After snowstorm delays, D.C. is rushing to catch up on trash collection
Some D.C. residents say they haven’t gotten their trash picked up in three weeks.
Some D.C. residents say they haven’t gotten their trash picked up in three weeks.
The snow may finally be melting, but that weeks-old trash pile pouring out of the garbage can in your alley doesn’t seem to be going anywhere.
Until now.
The D.C. Department of Public Works (DPW) says it is repurposing 80 seasonal leaf-collection workers to help address the stubborn backlog of trash and recycling pickups that have been delayed since the winter storm hit last month.
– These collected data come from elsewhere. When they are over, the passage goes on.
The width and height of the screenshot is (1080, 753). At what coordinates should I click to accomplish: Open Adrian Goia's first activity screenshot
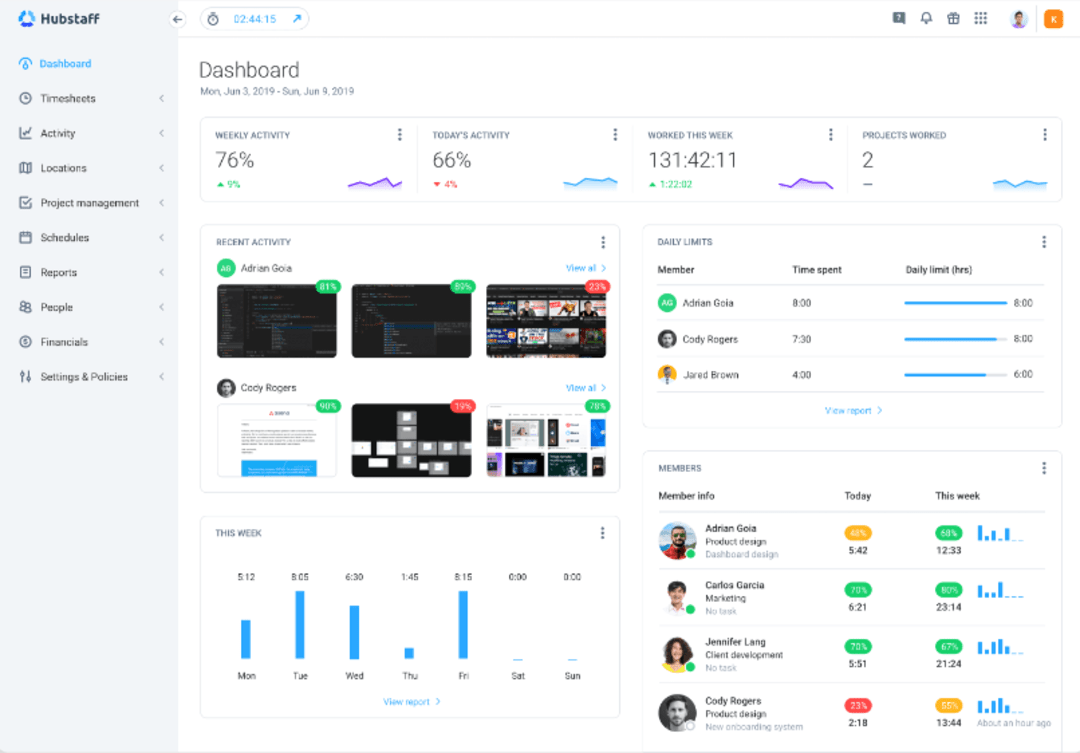coord(277,320)
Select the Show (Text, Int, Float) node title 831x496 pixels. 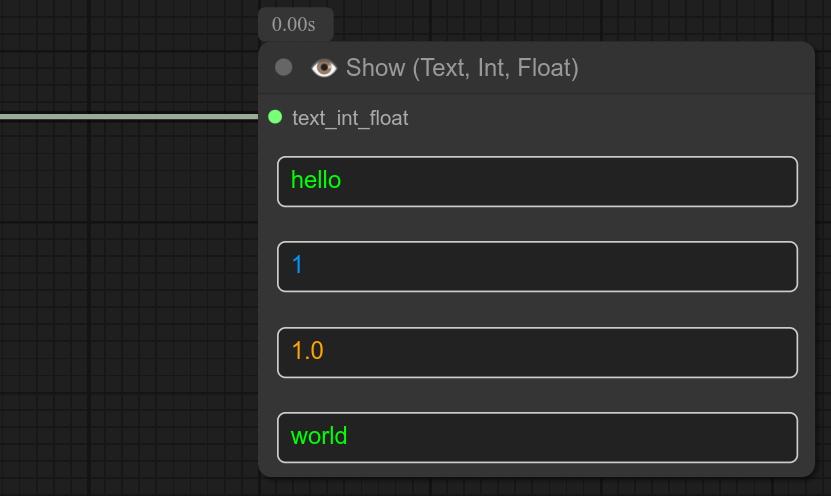pos(462,68)
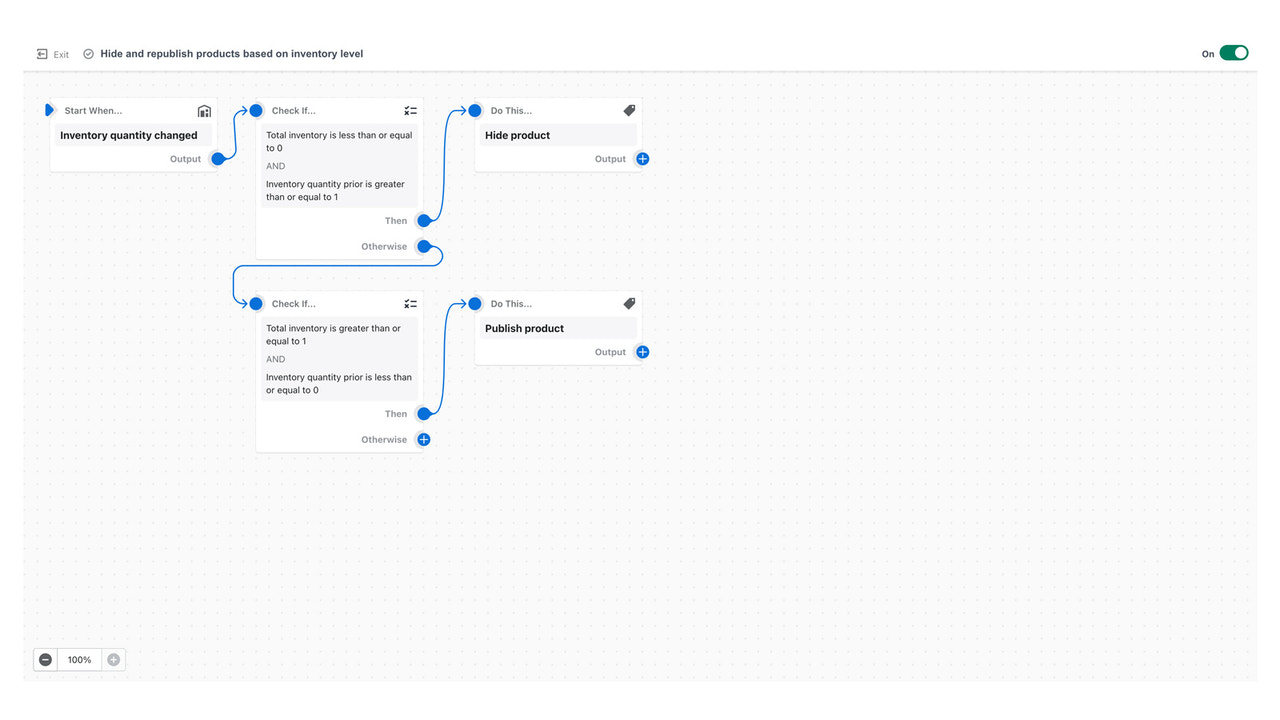
Task: Click the exit arrow icon in the top bar
Action: click(x=41, y=53)
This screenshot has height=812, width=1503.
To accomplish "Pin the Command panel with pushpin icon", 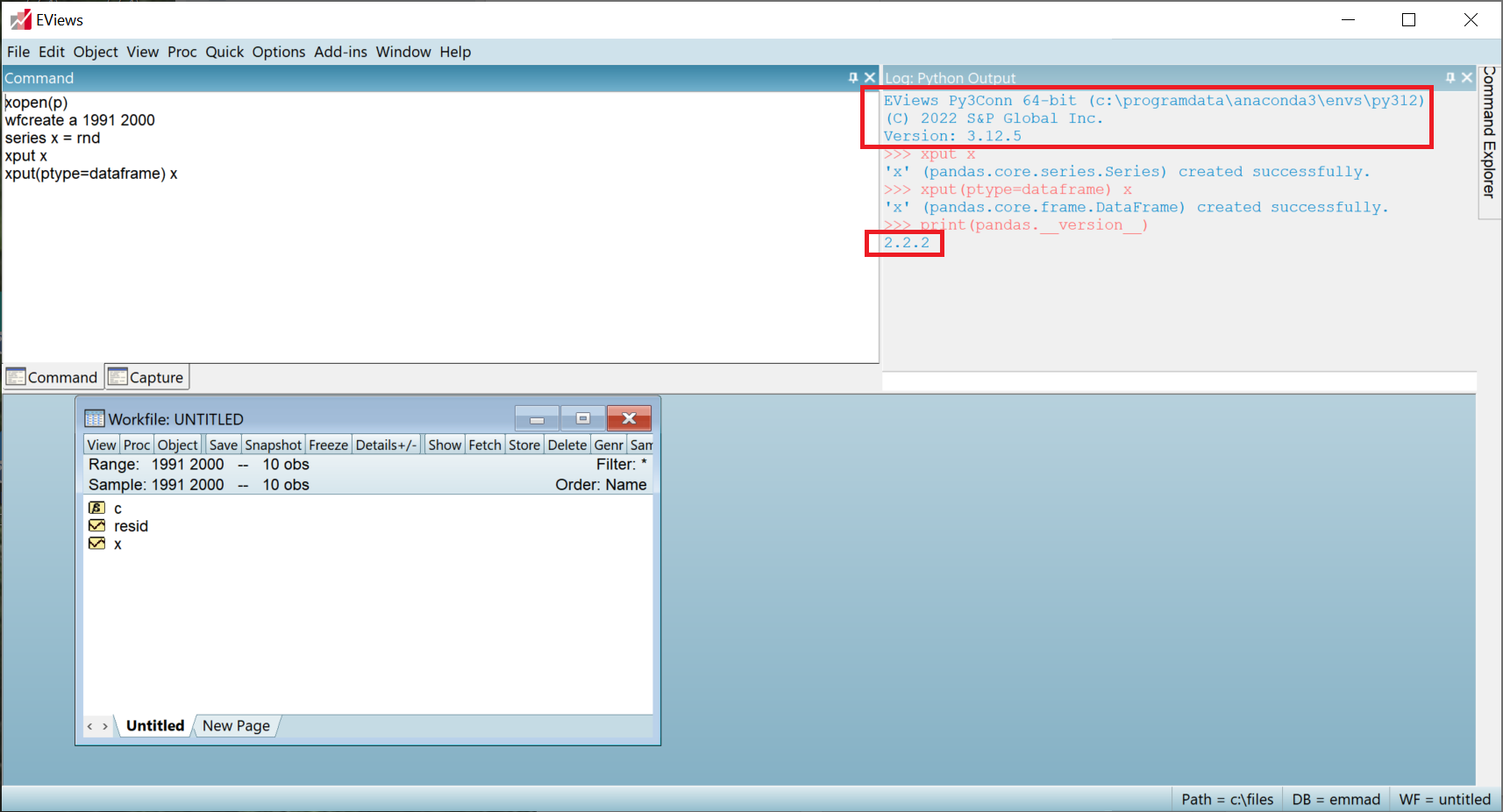I will pyautogui.click(x=852, y=78).
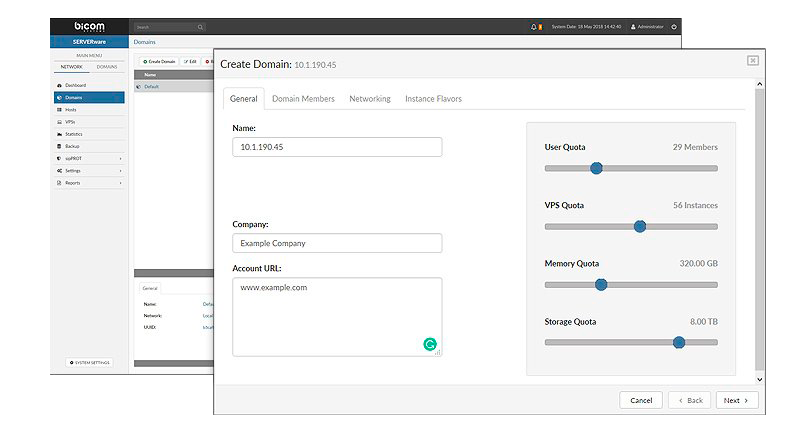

The move comes as D.C. finally seems to emerge from the weeks of frigid temperatures that city officials say made a full return to normalcy much more challenging. It also arrives as residents’ frustrations continue to mount; some say their trash and recycling haven’t been picked up in three weeks, leading to overflowing bins and worries that all that extra trash will be a boon to the city’s already-challenging rat problem.
Many of the trash-pickup challenges stem from the fact that D.C. doesn’t traditionally clear alleys after snowstorms, and in this case, the recent storm dumped snow and ice that subsequently froze in place as temperatures struggled to even approach freezing. City officials scrambled to respond, deploying crews with Bobcats to clear paths into alleys so some trash collection could resume — and in some cases, it did. (D.C. did have an easier time picking up trash from homes where it's collected in front of the residence, instead of in an alley.)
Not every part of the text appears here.